Everything old is new again

Innovations in shopping?

One of my father’s favorite jokes was about the telephone company. “Someday, the telephone will get so advanced that all when you pick up the receiver, someone at the other end will say, ‘number please.’”

This week at a technology meeting in Portland, the invited speaker told about a supermarket chain in southern New England where you can use special hand-held devices while shopping that scans your items as you put it in your cart and when you get to the checkout you hand over the device and the sale is already totaled up for you. This “shoppers’ convenience” was imperfect, according to the speaker, who envisioned that a better device would know where you were physically in the store and be able to offer you more services as you shopped. I thought, well that will probably be available in the next version.

Today, I read a NewYork Times article about Instacart, a two-year-old grocery delivery start-up that is now available in some larger US cities. The article explains, “When you buy groceries from Instacart, the company summons a green-shirted ‘personal shopper’ through the firm’s smartphone app. The shopper receives your list, scurries through a grocery store to pick up your items and then heads across town in his own car to deliver your stuff.” New idea?

Both these stories, and my father’s old joke had me reflecting on my childhood in Brooklyn, NY and made me think that we were now seeing was a re-invention of an old idea.

Myrtle Avenue, the business nexus of the Clinton Hill/FortGreen neighborhood where I spent my youth was a panoply of small businesses that provided for the wants and needs of the tens of thousands of local citizens. In those days, the large, one-stop-shop megastores and shopping malls were still futuristic, albeit we did have a couple of smaller, locally-owned supermarkets (Bohacks, A&P, and Key Food), but these carried a very limited line of products and were tiny as compared to my 50,000 sq. ft. local Hannaford in Augusta, Maine.

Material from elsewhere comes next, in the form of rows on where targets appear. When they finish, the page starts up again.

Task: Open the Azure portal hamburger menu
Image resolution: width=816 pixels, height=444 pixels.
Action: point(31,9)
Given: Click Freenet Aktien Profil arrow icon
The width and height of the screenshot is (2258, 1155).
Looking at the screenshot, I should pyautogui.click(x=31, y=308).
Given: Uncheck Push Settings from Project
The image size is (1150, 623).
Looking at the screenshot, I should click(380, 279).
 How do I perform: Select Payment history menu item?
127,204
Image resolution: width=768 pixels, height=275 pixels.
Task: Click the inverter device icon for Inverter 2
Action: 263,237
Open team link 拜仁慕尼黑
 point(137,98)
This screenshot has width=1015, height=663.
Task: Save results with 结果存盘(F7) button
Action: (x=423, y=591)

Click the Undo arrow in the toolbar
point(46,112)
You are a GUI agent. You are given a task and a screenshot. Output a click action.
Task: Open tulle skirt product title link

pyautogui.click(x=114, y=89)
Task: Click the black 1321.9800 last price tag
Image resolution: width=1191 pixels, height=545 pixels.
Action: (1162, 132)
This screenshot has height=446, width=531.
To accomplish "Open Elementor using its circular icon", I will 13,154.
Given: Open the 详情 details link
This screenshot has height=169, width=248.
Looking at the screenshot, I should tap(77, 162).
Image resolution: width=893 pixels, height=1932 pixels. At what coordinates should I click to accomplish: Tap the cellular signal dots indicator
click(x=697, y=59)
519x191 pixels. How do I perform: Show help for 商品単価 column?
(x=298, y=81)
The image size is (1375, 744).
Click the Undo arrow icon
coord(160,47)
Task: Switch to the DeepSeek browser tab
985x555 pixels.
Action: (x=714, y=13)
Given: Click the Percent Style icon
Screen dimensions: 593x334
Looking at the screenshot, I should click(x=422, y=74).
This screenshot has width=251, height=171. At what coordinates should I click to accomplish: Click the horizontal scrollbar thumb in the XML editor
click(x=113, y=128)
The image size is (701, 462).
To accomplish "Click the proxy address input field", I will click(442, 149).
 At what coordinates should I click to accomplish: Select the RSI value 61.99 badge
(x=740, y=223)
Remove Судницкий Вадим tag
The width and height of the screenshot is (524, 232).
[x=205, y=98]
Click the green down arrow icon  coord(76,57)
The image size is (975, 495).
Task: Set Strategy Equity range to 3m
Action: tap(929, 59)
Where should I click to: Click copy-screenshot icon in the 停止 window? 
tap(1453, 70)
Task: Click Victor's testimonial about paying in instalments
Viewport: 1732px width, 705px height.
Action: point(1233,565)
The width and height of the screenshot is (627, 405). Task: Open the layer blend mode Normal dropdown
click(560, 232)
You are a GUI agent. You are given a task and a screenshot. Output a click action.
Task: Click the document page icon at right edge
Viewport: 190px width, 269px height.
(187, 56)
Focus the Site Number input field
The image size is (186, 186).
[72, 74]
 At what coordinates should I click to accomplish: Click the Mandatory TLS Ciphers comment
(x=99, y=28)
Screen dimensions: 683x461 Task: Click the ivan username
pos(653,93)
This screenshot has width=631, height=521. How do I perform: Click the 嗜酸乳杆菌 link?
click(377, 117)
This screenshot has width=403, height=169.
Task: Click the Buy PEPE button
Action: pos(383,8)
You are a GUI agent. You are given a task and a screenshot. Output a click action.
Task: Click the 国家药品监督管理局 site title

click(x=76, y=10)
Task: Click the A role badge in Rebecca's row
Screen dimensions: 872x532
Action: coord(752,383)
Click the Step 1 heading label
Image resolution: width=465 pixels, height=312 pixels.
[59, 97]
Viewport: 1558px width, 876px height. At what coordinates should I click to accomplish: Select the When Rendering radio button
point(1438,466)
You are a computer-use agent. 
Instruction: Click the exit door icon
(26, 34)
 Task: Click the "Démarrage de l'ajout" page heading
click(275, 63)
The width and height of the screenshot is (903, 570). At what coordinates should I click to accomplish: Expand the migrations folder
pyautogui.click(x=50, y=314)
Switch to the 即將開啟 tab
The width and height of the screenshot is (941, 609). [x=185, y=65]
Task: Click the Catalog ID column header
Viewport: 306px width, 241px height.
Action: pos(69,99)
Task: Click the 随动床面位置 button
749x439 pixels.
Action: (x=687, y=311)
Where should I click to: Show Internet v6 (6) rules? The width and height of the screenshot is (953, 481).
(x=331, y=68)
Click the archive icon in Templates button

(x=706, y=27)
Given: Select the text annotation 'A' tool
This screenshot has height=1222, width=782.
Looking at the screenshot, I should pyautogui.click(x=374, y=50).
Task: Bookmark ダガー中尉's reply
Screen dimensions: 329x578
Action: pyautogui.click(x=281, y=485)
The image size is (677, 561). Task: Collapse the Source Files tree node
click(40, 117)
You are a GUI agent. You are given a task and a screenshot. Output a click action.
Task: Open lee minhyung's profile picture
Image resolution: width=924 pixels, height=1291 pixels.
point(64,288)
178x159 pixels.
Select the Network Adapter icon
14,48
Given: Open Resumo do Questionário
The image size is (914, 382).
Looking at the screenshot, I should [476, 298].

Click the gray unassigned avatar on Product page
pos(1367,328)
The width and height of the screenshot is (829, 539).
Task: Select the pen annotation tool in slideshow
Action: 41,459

Competing in the next block of Myrtle Avenue were butcher shops, bakeries, greengrocers (stores that sold fresh produce), drug stores, fish markets, and hardware stores. In those days we had local clothing stores, shoe stores, and even a store that sold notions – whatever they are. There were also a host of smaller grocery stores and delicatessens that even had prepared foods. Add to that several smaller restaurants and pizzerias.

And all these stores “picked out” your item and offered free local delivery.

Add to this list, the local Laundromat, several dry cleaners, liquor stores, and even a florist. They all delivered and many of them offered free credit to local customers. This was a time before revolving credit cards. I think my father got his first Uni-Card (later to become VISA) in the mid-1960s. Many neighbors would purchase their daily groceries, have them delivered and pay off their bill at the end of the month. In many cases, we would pay the delivery guy with cash and he would even make change (“Make sure you tell that when you call in the order to bring change for a ten!”).

Yes, I think we have gone in a full circle. Number please!